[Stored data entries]
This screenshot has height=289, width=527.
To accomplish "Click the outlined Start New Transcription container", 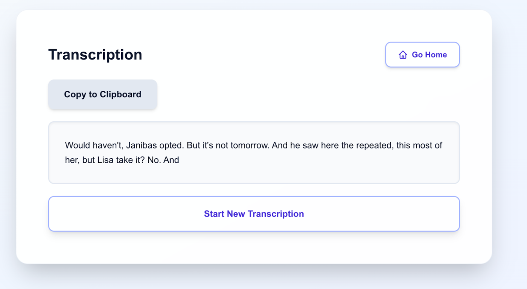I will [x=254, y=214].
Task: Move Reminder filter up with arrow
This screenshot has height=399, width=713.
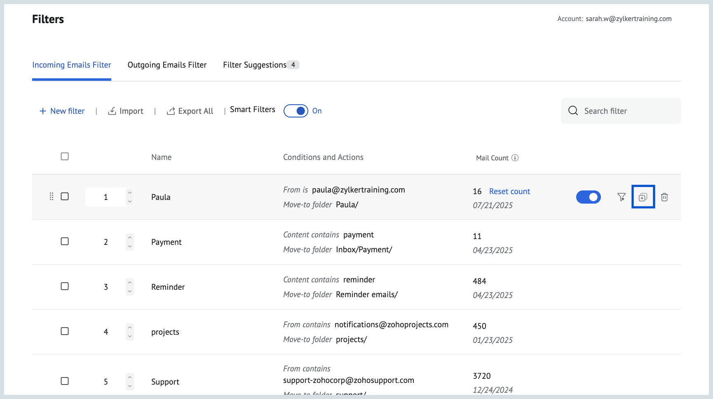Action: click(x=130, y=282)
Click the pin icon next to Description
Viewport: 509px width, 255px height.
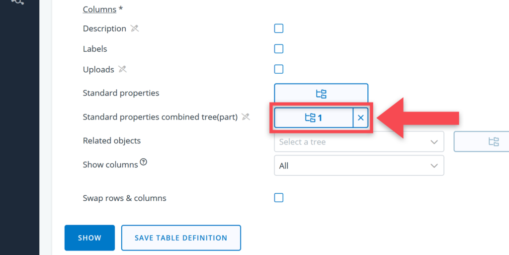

PROMPT: Please quote the records above exactly, beginning at the line that contains "Click the pin icon next to Description" and ending at their last line. Leave the pictures out.

ANSWER TO THIS TASK:
Click the pin icon next to Description
Viewport: 509px width, 255px height.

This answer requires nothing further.